Я прочитала историю о талантливом тринадцатилетнем художнике из испанской Малаги. Вундеркинд когда-то пропал по пути на собственное интервью с местным журналистом и по сей день его местонахождение неизвестно. Эта история, правда, мне вообще ничем не пригодилась — все же можно предположить, что бушующие в пубертате гормоны заставили подростка по своей воле убежать из родного дома. Конечно, с ним запросто могло случиться что-то плохое, но уже не в результате похищения, а вследствие бродячего образа жизни.
Я щелкнула следующую ссылку: еще одно странное испанское исчезновение. Десятилетний мальчик исчез с места неполадки цистерны с серной кислотой. С обоими родителями он перевозил куда-то этот химический продукт и пропал по дороге к конечной точке маршрута.
Тоже не то!
Призрак Бруклинской библиотеки — шестилетняя девочка, не только пропавшая, но и вовсю хихикающая потом в книжном хранилище, явная мистификация для привлечения внимания. Какое-то безобразие. Зачем мне эти выдумки в таком серьезном разделе?
Так. Идем дальше. Восьмилетняя канадская девочка, неизвестно как исчезла из огромного жилого комплекса практически у всех на глазах; Шестнадцатилетний парнишка-шахматист, на грани психического заболевания…
Я закрыла страницу поиска. Нет, искать откровений и инсайтов в интернетах — напрасная трата времени. И что я только надеялась отыскать в этой паутине домыслов и сплетен?

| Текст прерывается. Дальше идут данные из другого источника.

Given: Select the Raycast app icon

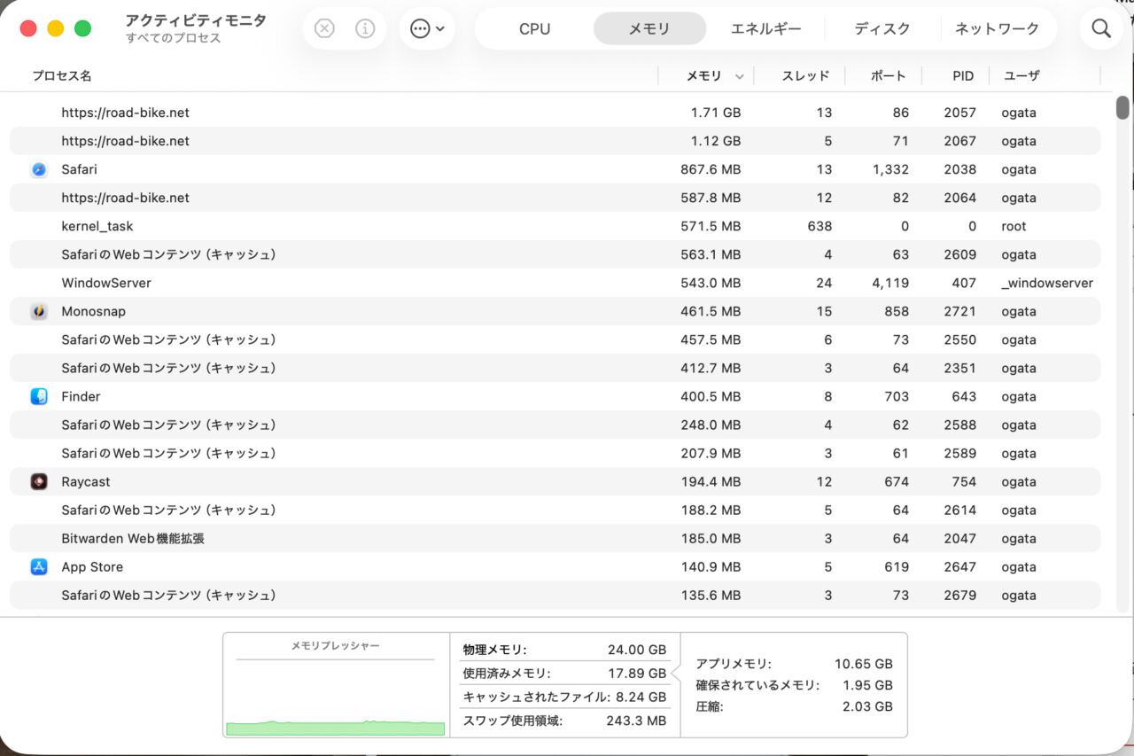Looking at the screenshot, I should coord(39,481).
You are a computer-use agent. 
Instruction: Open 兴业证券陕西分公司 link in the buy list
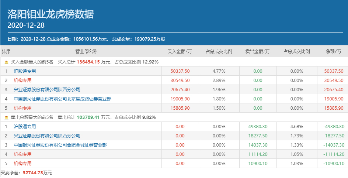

Лучше как можно скорее прекратить это бессмысленное чтение и предпринять какие-то действия. Надо брать себя в руки, настраиваться и ехать сдаваться — ставить полицию в известность о том, что убитый зачем-то подбирался к матери мальчика. Ну как, подбирался? Не знаю, кто из них там к кому подбирался, а только рассказать об этом совершенно точно необходимо.
Хотя… Что мне мешает спросить об этом у Анны напрямую?
Вот только как это сделать? Не могу же я постучаться в номер и на глазах у ее изумленного супруга спросить: «А дружеский ли поцелуй был между вами и похитителем вашего сына на корабле, или между вами имелось что-то большее, чем теплые приятельские отношения? Как вы вообще познакомились?»
Представляю реакцию старого мужа… Нужно было дождаться, пока рогоносец уйдет куда-нибудь из отеля.
А это, кстати, как раз совершенно несложно устроить. Неожиданно мне в голову пришла отличная идея.
Что, в конце-то концов, мне будет за маленький невинный розыгрыш? Ну, что он мне сделает? Да ничего! Владимир даже и не узнает, что это моих рук дело — а если что, я всегда сумею сослаться на трудности перевода! Отличная отмазка у меня всегда в кармане!
Я, пыхтя, взобралась по лестнице, подошла к номеру Калачей и решительно постучала.
— Прошу прощения за беспокойство!
— Войдите.
— На ресепшн звонил майор Буйтор, не смог дозвониться до Владимира. Он просит вас срочно подъехать к нему, в управление полиции.
— Одного?
— Насчет Анны он ни слова не сказал — просил приехать именно вас.
— А что случилось? Неужели появились какие-то новости?
Щеки мои пылали жарким огнем. Врать — это вообще не мой конек. Мой конек — горбунок. Ну надо же, как неудобно получилось! Самое главное, чтобы я не внушила отцу напрасные надежды на то, что ребенок нашелся, а то это совсем гадство какое-то получается!
— Не думаю, — как можно более артистично покачала я головой. — Майор сказал, что ему нужно кое-что очень важное у вас уточнить.
На словах «очень важное» я сделала акцент, на всякий случай.
Слава Богу, Владимир не стал выяснять, как это я с моим «великолепным» знанием английского языка смогла разобрать такие нюансы. Хороша бы я была!